ODM tables initialization
When an ODM table is empty (after inital creation or after schema change), it must be initialized with the current content of the corresponding DataHub entities. This must be "manually" done by calling /sql/data/initialize. When an initialization is requested, all ODM tables existing in the ODM database/schema will be emptied and refilled in the following order:
- DataHubSite
- DataHubSource
- DataHubVariable
ODM initialization operation
Every ODM table is initialized according to the following pseudo code:
DELETE FROM TABLE
foreach batch_of_1000 in GetDataHubEntities()

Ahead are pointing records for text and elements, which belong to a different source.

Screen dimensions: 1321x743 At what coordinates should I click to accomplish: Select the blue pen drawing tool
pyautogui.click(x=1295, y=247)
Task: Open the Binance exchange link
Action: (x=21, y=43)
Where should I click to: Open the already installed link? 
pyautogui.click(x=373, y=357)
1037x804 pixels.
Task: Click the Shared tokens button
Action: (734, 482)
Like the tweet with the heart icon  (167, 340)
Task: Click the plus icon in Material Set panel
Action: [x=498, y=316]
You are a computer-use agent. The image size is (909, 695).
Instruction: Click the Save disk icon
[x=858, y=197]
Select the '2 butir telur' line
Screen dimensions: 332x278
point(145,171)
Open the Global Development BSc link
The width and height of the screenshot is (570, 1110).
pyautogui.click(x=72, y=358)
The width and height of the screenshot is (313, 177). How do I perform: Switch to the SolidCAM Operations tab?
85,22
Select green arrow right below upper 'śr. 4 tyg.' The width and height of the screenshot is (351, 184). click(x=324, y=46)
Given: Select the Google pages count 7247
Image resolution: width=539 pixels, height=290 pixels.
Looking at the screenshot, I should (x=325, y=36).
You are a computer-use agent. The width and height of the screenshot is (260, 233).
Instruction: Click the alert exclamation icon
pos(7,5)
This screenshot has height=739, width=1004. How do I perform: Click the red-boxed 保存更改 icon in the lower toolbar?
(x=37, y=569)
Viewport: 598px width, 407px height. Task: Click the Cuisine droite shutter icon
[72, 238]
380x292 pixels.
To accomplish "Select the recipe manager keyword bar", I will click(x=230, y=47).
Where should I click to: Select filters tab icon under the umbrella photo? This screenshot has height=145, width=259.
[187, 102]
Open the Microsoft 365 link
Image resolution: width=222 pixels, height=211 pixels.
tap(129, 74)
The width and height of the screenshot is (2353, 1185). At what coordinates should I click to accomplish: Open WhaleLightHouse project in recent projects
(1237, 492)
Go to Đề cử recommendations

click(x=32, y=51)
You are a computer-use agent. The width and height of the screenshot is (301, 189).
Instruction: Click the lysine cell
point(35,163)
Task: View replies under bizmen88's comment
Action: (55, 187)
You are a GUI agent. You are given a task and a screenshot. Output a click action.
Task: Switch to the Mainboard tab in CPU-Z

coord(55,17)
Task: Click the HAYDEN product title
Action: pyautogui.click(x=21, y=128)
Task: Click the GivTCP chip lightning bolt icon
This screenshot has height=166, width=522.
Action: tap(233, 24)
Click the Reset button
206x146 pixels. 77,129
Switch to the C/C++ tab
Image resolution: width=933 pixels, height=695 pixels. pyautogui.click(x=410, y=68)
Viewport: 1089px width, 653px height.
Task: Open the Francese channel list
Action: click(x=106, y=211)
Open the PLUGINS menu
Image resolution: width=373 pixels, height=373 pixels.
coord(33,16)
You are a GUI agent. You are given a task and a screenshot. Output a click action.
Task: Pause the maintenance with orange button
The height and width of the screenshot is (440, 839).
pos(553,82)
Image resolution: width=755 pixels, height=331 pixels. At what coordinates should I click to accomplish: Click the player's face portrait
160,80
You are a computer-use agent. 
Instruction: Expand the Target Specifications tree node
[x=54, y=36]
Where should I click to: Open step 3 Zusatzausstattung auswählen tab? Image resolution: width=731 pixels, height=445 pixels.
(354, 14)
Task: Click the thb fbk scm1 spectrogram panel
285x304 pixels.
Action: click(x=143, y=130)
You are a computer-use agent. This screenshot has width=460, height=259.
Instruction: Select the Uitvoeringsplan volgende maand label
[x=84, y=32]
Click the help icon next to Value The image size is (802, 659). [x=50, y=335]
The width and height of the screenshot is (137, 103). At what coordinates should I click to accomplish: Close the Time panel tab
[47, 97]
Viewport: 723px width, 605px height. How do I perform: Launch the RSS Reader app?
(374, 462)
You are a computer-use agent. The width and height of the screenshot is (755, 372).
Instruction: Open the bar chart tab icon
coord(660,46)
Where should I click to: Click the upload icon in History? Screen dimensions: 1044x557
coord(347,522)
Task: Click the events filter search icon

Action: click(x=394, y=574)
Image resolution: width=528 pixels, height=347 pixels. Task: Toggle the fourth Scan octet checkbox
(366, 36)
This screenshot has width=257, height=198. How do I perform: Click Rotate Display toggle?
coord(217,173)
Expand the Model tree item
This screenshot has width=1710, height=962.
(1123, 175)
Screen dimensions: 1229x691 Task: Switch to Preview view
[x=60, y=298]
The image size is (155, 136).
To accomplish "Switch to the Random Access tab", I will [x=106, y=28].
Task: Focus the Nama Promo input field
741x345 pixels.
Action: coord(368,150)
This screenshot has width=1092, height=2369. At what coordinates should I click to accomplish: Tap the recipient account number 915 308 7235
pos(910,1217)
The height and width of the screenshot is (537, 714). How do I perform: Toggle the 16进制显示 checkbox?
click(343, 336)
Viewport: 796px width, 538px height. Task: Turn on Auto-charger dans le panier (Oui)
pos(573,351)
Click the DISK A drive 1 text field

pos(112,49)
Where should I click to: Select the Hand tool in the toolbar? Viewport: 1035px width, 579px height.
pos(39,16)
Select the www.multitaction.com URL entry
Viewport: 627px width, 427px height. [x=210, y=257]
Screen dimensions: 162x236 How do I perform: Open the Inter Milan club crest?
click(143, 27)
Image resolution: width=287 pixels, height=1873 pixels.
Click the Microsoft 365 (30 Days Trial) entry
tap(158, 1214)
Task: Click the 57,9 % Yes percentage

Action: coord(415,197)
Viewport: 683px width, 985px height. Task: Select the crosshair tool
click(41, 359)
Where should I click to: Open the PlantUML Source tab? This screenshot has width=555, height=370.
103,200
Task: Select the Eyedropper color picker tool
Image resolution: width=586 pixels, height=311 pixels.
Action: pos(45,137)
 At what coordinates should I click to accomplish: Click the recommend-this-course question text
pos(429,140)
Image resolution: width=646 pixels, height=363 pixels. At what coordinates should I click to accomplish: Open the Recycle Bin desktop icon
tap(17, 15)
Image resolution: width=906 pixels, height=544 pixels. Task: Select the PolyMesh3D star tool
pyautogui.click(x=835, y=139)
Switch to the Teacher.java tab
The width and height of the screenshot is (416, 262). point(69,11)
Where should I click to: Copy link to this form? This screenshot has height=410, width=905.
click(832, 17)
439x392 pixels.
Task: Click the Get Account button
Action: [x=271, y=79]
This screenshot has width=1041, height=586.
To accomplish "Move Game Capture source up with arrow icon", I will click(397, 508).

try bulk_insert batch_of_1000
if bulk_insert failed
foreach entity in batch_of_1000
insert entity
The ODM synchronizer will first try to bulk insert rows by batch of 1000 rows. If the bulk insert fails, the ODM synchronizer will try to individually insert every row in the the batch. This gives a chance to insert valid rows even if a few of them in the batch create insertion error. The ODM synchronizer will stop initialization and clear the table in the following circumstances:
- There is less than 1000 entities to sync and 50% of them caused insertion error
- There is more than 1000 entities to sync and 10% of a batch of 1000 entities caused insertion error
ODM initialization feedback
The ODM synchronizer will insert rows in the DataHubFeedback table (provided that the table exists), reporting insertion statistics and errors.